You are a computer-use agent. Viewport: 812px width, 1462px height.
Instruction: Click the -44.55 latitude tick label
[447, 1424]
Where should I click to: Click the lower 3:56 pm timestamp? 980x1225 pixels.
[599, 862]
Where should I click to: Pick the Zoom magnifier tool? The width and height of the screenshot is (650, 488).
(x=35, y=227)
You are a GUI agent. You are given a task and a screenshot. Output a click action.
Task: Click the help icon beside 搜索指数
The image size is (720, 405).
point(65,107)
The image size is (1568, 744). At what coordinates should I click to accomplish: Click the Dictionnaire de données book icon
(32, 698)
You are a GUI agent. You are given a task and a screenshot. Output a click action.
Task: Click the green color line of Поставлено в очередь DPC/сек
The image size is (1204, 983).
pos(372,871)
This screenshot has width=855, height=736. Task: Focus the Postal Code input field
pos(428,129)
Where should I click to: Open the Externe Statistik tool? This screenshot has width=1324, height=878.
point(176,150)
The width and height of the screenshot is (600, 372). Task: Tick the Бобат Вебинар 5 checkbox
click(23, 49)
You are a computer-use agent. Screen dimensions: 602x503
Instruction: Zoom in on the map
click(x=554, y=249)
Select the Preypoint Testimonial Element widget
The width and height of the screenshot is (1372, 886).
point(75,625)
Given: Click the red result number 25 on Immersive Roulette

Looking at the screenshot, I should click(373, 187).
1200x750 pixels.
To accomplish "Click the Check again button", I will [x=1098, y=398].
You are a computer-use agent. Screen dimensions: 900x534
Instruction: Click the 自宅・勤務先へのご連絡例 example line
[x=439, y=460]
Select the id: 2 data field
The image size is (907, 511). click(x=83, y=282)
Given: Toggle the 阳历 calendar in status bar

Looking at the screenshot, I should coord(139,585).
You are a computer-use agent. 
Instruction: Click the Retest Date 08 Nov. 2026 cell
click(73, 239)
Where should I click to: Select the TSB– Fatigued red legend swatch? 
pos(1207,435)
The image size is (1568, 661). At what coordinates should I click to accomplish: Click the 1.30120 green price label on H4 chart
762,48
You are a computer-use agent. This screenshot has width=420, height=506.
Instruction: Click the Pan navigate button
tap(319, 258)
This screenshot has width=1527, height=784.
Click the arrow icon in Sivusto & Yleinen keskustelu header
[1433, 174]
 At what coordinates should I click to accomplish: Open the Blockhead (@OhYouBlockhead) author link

WORK REQUEST
Retype all the data. Nothing may be left out or altered.

TASK RESULT
You are a computer-use agent. Viewport: 812px width, 1462px height.
Instruction: Click the -44.55 latitude tick label
[447, 1424]
Where should I click to: Click the lower 3:56 pm timestamp? 980x1225 pixels.
[599, 862]
Where should I click to: Pick the Zoom magnifier tool? The width and height of the screenshot is (650, 488).
(x=35, y=227)
You are a GUI agent. You are given a task and a screenshot. Output a click action.
Task: Click the help icon beside 搜索指数
The image size is (720, 405).
point(65,107)
The image size is (1568, 744). At what coordinates should I click to accomplish: Click the Dictionnaire de données book icon
(32, 698)
You are a GUI agent. You are given a task and a screenshot. Output a click action.
Task: Click the green color line of Поставлено в очередь DPC/сек
The image size is (1204, 983).
pos(372,871)
This screenshot has width=855, height=736. Task: Focus the Postal Code input field
pos(428,129)
Where should I click to: Open the Externe Statistik tool? This screenshot has width=1324, height=878.
point(176,150)
The width and height of the screenshot is (600, 372). Task: Tick the Бобат Вебинар 5 checkbox
click(23, 49)
You are a computer-use agent. Screen dimensions: 602x503
Instruction: Zoom in on the map
click(x=554, y=249)
Select the Preypoint Testimonial Element widget
The width and height of the screenshot is (1372, 886).
point(75,625)
Given: Click the red result number 25 on Immersive Roulette

Looking at the screenshot, I should click(373, 187).
1200x750 pixels.
To accomplish "Click the Check again button", I will [x=1098, y=398].
You are a computer-use agent. Screen dimensions: 900x534
Instruction: Click the 自宅・勤務先へのご連絡例 example line
[x=439, y=460]
Select the id: 2 data field
The image size is (907, 511). click(x=83, y=282)
Given: Toggle the 阳历 calendar in status bar

Looking at the screenshot, I should coord(139,585).
You are a computer-use agent. 
Instruction: Click the Retest Date 08 Nov. 2026 cell
click(73, 239)
Where should I click to: Select the TSB– Fatigued red legend swatch? 
pos(1207,435)
The image size is (1568, 661). At what coordinates should I click to accomplish: Click the 1.30120 green price label on H4 chart
762,48
You are a computer-use agent. This screenshot has width=420, height=506.
Instruction: Click the Pan navigate button
tap(319, 258)
This screenshot has width=1527, height=784.
Click the arrow icon in Sivusto & Yleinen keskustelu header
[1433, 174]
 At what coordinates should I click to accomplish: Open the Blockhead (@OhYouBlockhead) author link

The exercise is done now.